Pavese, consapevole della mediocrità di Calvino, gli sottolinea in una lettera del 1949 delle osservazioni dure. Era stato pubblicato il romanzo “Tra donne sole” e Calvino lo recensisce, con supponenza, negativamente, non capendo il valore estetico del romanzo. Pavese gli scrive:
“Caro Italo, non mi dispiace che ‘Tra donne sole’ non ti piaccia. Le ragioni che ne dai sono la trascrizione fiabesca di un tema letterario; un abbozzo di novella di Italo Calvino. Cavallinità e peni di faggio sono pura e bella invenzione… Applichi due schemi, come due occhiali, al libro e ne cavi impressioni discordanti che non ti curi di comporre…”.
Molto vere e molto precise le indicazioni di Pavese. Conosceva molto bene Calvino e sapeva il suo peso letterario. Aggiunge ancora: “Ma tu – scoiattolo della penna – calcifichi l’organismo componendolo in fiaba e in trance de vie. Vergogna”. Si tratta di una lettera datata: Torino, 29 luglio 1949.

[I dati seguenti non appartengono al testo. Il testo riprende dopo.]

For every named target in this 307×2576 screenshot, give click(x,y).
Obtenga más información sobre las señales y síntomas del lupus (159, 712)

Credo che sia una testimonianza di una importanza notevole per comprendere il clima che si respirava intorno a Cesare Pavese. Uno scrittore chiave di una letteratura che segue il pellegrinaggio di un linguaggio confessione. Uno scrittore unico e profetico che ha dato “poesia agli uomini” con eleganza, stile e un sicuro riferimento di una inquietudine che ha rappresentato la grande letteratura del Novecento nel tragico del vivere.
Dopo Gabriele D’Annunzio, Pavese chiude il viaggio del tragico e della scrittura. Un anno dopo la lettera a Calvino Pavese si suicida. Ma quel “Vergogna”, termine puntuale, rivolto a Calvino da Pavese resta uno scavo potente nella vita della letteratura.
Pavese venne avversato? Perché? Qui l’interrogativo si risolve nella grande capacità di intuizione con la quale catturava subito i nuovi percorsi editoriali e culturali. Aspetto che distanziava tutti gli altri dal leggere i tempi che cambiavano. È chiaro che Pavese come scrittore era un profondo innovatore soprattutto nel legare letteratura e antropologia. I suoi studi su Nietzsche sono una pietra angolare di ciò che scrisse nel suo Diario. Questo potrebbe essere un solo elemento oltre alle naturali invidie umane e ad impostazioni di ordine ideologico alle quali Pavese non ha mai creduto.